Men working at night had approximately double the risk of those who did not work the night shift for many different cancers, according to a Canadian case–control study published in November 1 issue of the American Journal of Epidemiology.
"The results suggest that night work may increase cancer risk at several sites among men," say the researchers, led by Marie-Élise Parent, PhD, from the epidemiology and biostatistics unit at the University of Quebec in Laval, Canada.
"The observation here of elevated risks for several other types of cancer is novel," they write. If our findings are valid, it would signal an important systemic cancer hazard," they add.
The study compared 3137 men with cancer and 512 matched control subjects who completed a detailed questionnaire about occupational work and lifestyle from 1979 to 1985.
Compared with men who never worked at night, men who worked night shifts had an increased risk for prostate cancer (odds ratio [OR], 2.77), non-Hodgkin's lymphoma (OR, 2.31), pancreatic cancer (OR, 2.27), rectal cancer (OR, 2.09), colon cancer (OR, 2.03), bladder cancer (OR, 1.74), and lung cancer (OR, 1.76).
"This is a top-notch study in a top journal," said Richard Stevens, PhD, a cancer epidemiologist at the University of Connecticut Health Center in Farmington. He was not involved in the study, but acted as a reviewer for the paper. "This is new" because the finding is in men and so many types of cancer are involved, he said.
The finding that so many different types of cancer are involved is surprising but plausible, he noted. "When I first proposed the light-at-night hypothesis, it linked circadian disturbance to hormone disruption and breast cancer," Dr. Stevens explained. Since then, circadian disruption has been linked to many other adverse effects, it has been demonstrated that melatonin has a direct effect on tumor growth, and some of the latest research he has been involved with has shown that circadian disruption has an epigenetic impact.
No Concern About Bias
Dr. Stevens said this is a high-quality study, and he is inclined to believe that the increase in cancer risk associated with night-shift work is "real."
There are 2 main limitations to case–control studies, he explained: recall bias and sampling bias. Neither is a concern in this study, he noted.
Recall bias related to ongoing publicity about night-shift work does not apply, because the field work was carried out in the 1980s, when the link between night-shift work and cancer was not clear, Dr. Stevens explained. Originally, the researchers were looking for anything in the working environment that would increase the risk for cancer; they have published studies on the association between occupational exposure to lead (Am J Epidemiol. 2007;166:1005-1014) and diesel/gasoline (Am J Epidemiol. 2007;165:53-62) and the risk for cancer.
Sampling bias comes into play when the control population is not representative of the population at large, which can skew the findings. Generally, the "cases" (for example, cancer patients) are more willing to participate and answer a lengthy questionnaire than the healthy matched "controls."

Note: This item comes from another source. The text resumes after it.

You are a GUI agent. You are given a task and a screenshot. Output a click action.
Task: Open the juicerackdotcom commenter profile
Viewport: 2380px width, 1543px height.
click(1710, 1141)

The best scenario is 100% participation; any less raises the possibility of sampling bias, he said. In this study, 70% of the control subjects who were approached agreed to participate, which is "pretty good," Dr. Stevens noted. In fact, the proportion of subjects in the control group working the night shift is similar to that found in the general Canadian population, which suggests that this cohort is representative, and reduces the likelihood of bias, he explained.
The researchers themselves are cautious in their conclusions. "The consistent positive association could not be ascribed to an identifiable methodological bias, but chance cannot be ruled out as an explanation for these findings," they write.
"Our results lend some support to the hypothesis that night work might lead to an increase in cancer risk," they conclude.
"With accruing epidemiological and experimental evidence, and because of the increasing prevalence of night work, further exploration of the hypothesis is warranted," they add.
The evidence of an association is increasing, acknowledge Parveen Bhatti, PhD, and colleagues from the Fred Hutchinson Cancer Research Center in Seattle, Washington, in an accompanying commentary. They note that the International Agency for Research on Cancer recently classified night-shift work as "possibly carcinogenic." In response to that classification, in 2009, a Danish court awarded compensation to women with breast cancer who had worked night shifts for long periods of time.
Dr. Bhatti and colleagues also call for more research on this subject. "Epidemiological studies with detailed data on the various aspects of shift work are needed to truly understand the associations between shift work and multiple types of cancer that are being increasingly observed," they conclude. These could take years, however. In the meantime, studies incorporating biomarkers of the effect of night-shift work might be a useful alternative, they add.